Now that everyone is ramping up for half marathon and marathon training season, injuries and aches and pains are starting to crop up. The miles are slowly increasing and this means that so is the pain. Sometimes running can be a real pain in the foot, knee, hip pain or back.

Many people will try to ignore the pain until it stops them from running. Others will stop running for a few days thinking that it will go away; or, slow down or change how they run to eliminate the pain.  One thing for sure is that if you do not address the issue as you feel it, and by address it I mean treat it, not just stop running, then the problem can snowball into something much worse that can possibly take you out of the big race you are investing so much time training for.

For runners, it is inevitable that at some time or other they will develop foot pain. The pain can be on the bottom or on the top or even on the sides, and can be from a number of different things. Where the pain is felt and the type of pain that it is, will determine what needs to be done in order to treat it.

The shoe does matter

When it comes to foot pain, it is imperative that you take a long hard look at when the last time was you purchased new running shoes and when was the last time that you were fitted properly for those shoes.  It is easy to lose track of how many miles your shoes have on them as you increase your miles gradually, but not having the correct foot wear can be the source of any type of foot pain. The shoes should be replaced every 300-500 miles.  If you are prone to injury and soreness then you want to replace them closer to the 300 mark than the 500 mark.

Don't adjust how you run

The next thing that you need to pay attention to is that you are not adjusting your running in any way.  Most commonly when people begin to feel pain in their feet, they will adjust the way they run and many times they don't even know it.  And this is when you can develop pain in the ankle, hip, knee, and back. It is important to pay attention to the fact that the foot still hits the ground the way it was before you felt the pain. If you are changing how the foot hits the ground then it is better to stop running rather than changing your pace or changing how the foot hits the ground.
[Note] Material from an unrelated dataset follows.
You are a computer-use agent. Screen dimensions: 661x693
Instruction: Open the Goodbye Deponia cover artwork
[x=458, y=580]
Massage and stretch your feet

Massage and stretching your feet can help with the pain and help you identify problem areas. First, relax the foot. You can do this by crossing the ankle over the knee and letting the foot hang there. Then take your thumbs and using lotion, rub in between each bone in the foot.  Push as hard as you can tolerate.  Next, go onto the bottom of the foot and do the same thing but start at the heel, stroking up towards the toes, push as hard as you can.  If you find a spot that hurts, stop and push on that spot for about 30 seconds and then move on.  If there is pain when you push, then that is an indication that there is dysfunction going on which can snowball into a bigger problem. Make sure you get your foot evaluated and treated.

Follow this massage technique up with the exercises that are shown in the video. The first is a stretch for the bottom of your foot. You want to do this gently, not to pain. This is best done without shoes on but can also work with them on.
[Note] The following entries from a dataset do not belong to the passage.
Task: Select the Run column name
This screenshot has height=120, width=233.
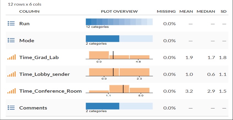Action: (24, 23)
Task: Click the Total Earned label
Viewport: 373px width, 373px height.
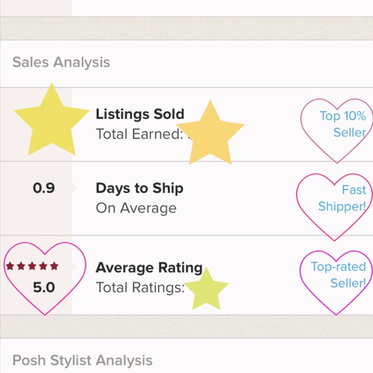Action: coord(139,134)
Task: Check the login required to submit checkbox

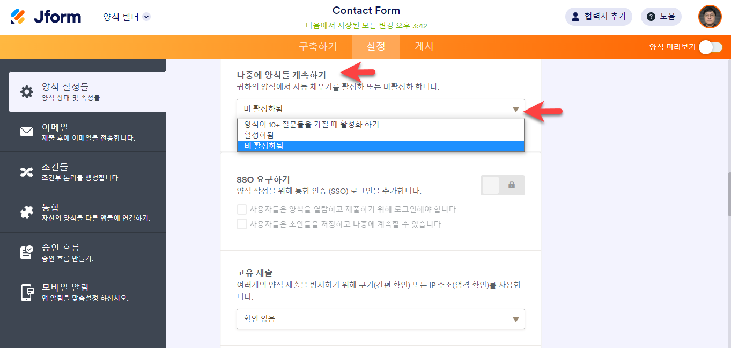Action: 242,209
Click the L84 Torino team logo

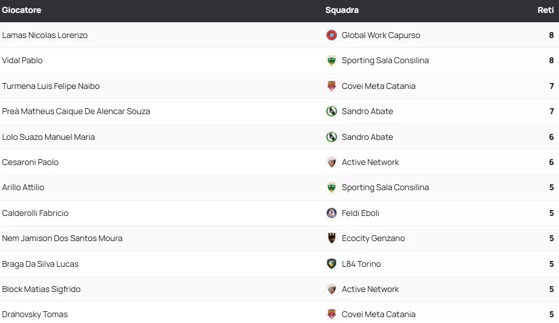(332, 264)
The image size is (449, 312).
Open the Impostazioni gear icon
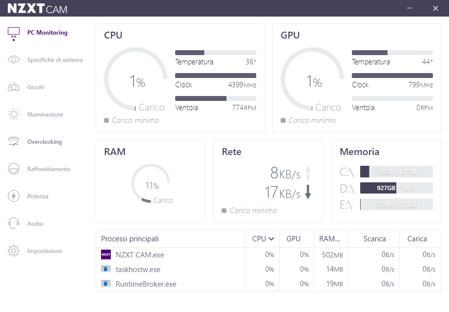point(14,251)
The next exercise shown is another way to do the massage using an object. Using your fingers is the best way to get into the muscles but you can follow that up with a hard ball.  The ball shown in the video is a beastie ball, but using any ball in absence of a beastie ball will help provide some relief. This can be done several times a day while sitting at your desk.
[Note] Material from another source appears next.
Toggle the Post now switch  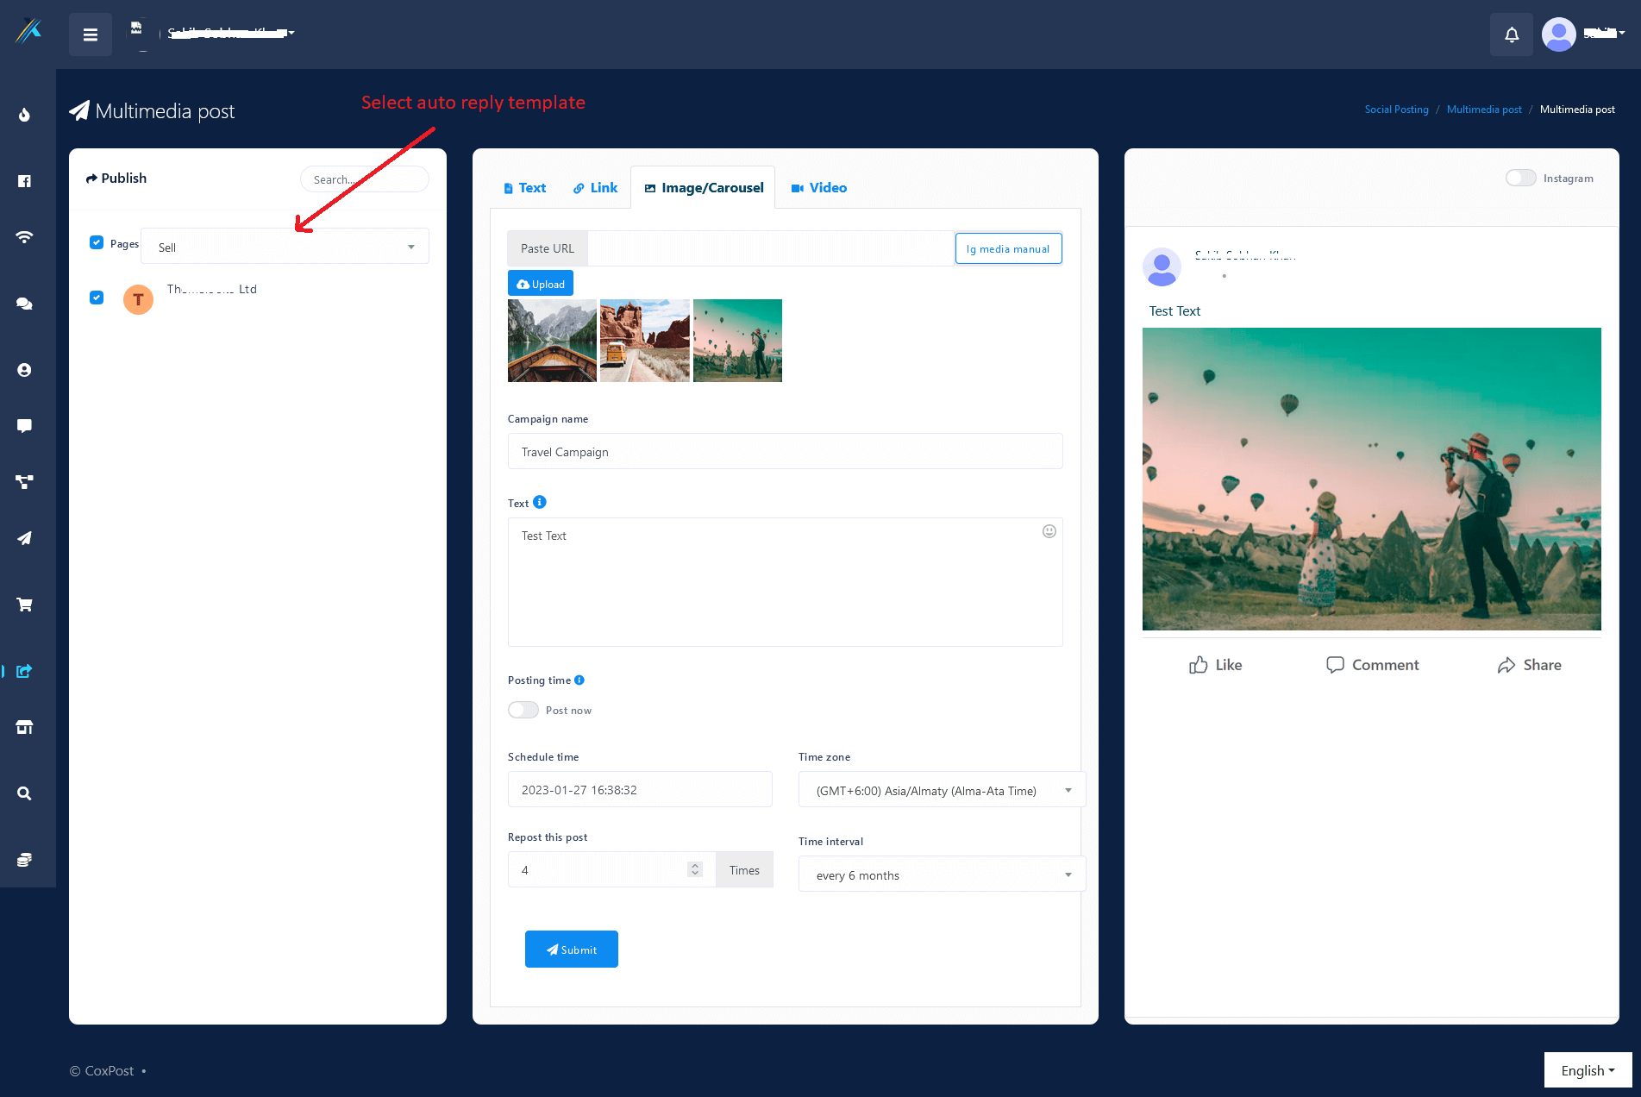(x=523, y=710)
Finally there is a stretch for the front of the foot. This stretch will allow you to stretch out the muscles you just worked on the top of the foot and the shin. Again this stretch is best done without your shoes on to get the best stretch. You can feel this stretch all the way up to the knee or you will just feel it in your foot, either way you should not feel any pain. You should just feel stretching.

Ignoring foot pain or trying to work around it will only cause you more problems down the road.  It can lead to injuries where you are unable to compete in the race you are training for or worse it can cause pain in other joints like the knee, the hip and the back. Making sure that you solve the problem early is the best way to ensure you toe the line of the race.